***** Data in this exercise
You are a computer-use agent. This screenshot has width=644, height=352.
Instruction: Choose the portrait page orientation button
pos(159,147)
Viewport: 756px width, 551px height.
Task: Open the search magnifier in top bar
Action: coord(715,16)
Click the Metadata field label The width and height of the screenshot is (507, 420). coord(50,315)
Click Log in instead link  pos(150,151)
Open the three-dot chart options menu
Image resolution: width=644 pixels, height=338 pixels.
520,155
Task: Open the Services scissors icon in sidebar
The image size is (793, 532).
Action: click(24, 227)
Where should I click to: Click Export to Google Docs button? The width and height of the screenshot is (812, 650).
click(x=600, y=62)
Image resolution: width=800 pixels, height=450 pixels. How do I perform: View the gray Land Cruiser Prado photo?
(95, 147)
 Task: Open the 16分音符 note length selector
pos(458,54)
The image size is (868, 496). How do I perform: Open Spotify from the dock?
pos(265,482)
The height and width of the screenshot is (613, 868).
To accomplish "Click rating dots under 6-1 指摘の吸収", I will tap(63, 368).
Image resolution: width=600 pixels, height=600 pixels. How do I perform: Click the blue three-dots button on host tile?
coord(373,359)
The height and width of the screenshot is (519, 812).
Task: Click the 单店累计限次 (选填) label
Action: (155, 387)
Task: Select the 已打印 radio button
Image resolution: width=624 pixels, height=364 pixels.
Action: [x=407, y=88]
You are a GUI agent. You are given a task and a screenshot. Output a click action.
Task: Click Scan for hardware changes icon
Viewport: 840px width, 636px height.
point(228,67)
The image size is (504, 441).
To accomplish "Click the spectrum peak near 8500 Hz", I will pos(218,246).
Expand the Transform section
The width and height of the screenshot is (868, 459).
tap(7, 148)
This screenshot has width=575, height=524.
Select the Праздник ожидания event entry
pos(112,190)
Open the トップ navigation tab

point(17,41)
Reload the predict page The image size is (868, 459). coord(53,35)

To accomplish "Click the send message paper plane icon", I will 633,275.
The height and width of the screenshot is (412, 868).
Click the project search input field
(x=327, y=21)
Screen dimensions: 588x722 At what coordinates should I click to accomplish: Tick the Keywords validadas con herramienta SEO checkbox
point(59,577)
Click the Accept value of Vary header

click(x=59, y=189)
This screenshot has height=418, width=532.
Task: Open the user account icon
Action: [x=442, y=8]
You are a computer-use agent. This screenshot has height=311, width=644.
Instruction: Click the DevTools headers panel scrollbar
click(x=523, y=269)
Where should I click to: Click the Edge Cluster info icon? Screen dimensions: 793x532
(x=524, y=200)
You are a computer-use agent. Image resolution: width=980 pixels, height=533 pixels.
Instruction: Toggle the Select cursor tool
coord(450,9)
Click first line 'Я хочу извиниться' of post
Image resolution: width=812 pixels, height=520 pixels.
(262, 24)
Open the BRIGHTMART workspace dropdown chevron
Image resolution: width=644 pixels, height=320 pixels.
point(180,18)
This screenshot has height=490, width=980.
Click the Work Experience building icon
**********
__Your goal__. In this exercise, reproduce the material word for word, in full.

__Answer box__.
You are a computer-use agent. This screenshot has width=644, height=352.
Instruction: Choose the portrait page orientation button
pos(159,147)
Viewport: 756px width, 551px height.
Task: Open the search magnifier in top bar
Action: coord(715,16)
Click the Metadata field label The width and height of the screenshot is (507, 420). coord(50,315)
Click Log in instead link  pos(150,151)
Open the three-dot chart options menu
Image resolution: width=644 pixels, height=338 pixels.
520,155
Task: Open the Services scissors icon in sidebar
The image size is (793, 532).
Action: click(24, 227)
Where should I click to: Click Export to Google Docs button? The width and height of the screenshot is (812, 650).
click(x=600, y=62)
Image resolution: width=800 pixels, height=450 pixels. How do I perform: View the gray Land Cruiser Prado photo?
(95, 147)
 Task: Open the 16分音符 note length selector
pos(458,54)
The image size is (868, 496). How do I perform: Open Spotify from the dock?
pos(265,482)
The height and width of the screenshot is (613, 868).
To accomplish "Click rating dots under 6-1 指摘の吸収", I will tap(63, 368).
Image resolution: width=600 pixels, height=600 pixels. How do I perform: Click the blue three-dots button on host tile?
coord(373,359)
The height and width of the screenshot is (519, 812).
Task: Click the 单店累计限次 (选填) label
Action: (155, 387)
Task: Select the 已打印 radio button
Image resolution: width=624 pixels, height=364 pixels.
Action: [x=407, y=88]
You are a GUI agent. You are given a task and a screenshot. Output a click action.
Task: Click Scan for hardware changes icon
Viewport: 840px width, 636px height.
point(228,67)
The image size is (504, 441).
To accomplish "Click the spectrum peak near 8500 Hz", I will pos(218,246).
Expand the Transform section
The width and height of the screenshot is (868, 459).
tap(7, 148)
This screenshot has width=575, height=524.
Select the Праздник ожидания event entry
pos(112,190)
Open the トップ navigation tab

point(17,41)
Reload the predict page The image size is (868, 459). coord(53,35)

To accomplish "Click the send message paper plane icon", I will 633,275.
The height and width of the screenshot is (412, 868).
Click the project search input field
(x=327, y=21)
Screen dimensions: 588x722 At what coordinates should I click to accomplish: Tick the Keywords validadas con herramienta SEO checkbox
point(59,577)
Click the Accept value of Vary header

click(x=59, y=189)
This screenshot has height=418, width=532.
Task: Open the user account icon
Action: [x=442, y=8]
You are a computer-use agent. This screenshot has height=311, width=644.
Instruction: Click the DevTools headers panel scrollbar
click(x=523, y=269)
Where should I click to: Click the Edge Cluster info icon? Screen dimensions: 793x532
(x=524, y=200)
You are a computer-use agent. Image resolution: width=980 pixels, height=533 pixels.
Instruction: Toggle the Select cursor tool
coord(450,9)
Click first line 'Я хочу извиниться' of post
Image resolution: width=812 pixels, height=520 pixels.
(262, 24)
Open the BRIGHTMART workspace dropdown chevron
Image resolution: width=644 pixels, height=320 pixels.
point(180,18)
This screenshot has height=490, width=980.
Click the Work Experience building icon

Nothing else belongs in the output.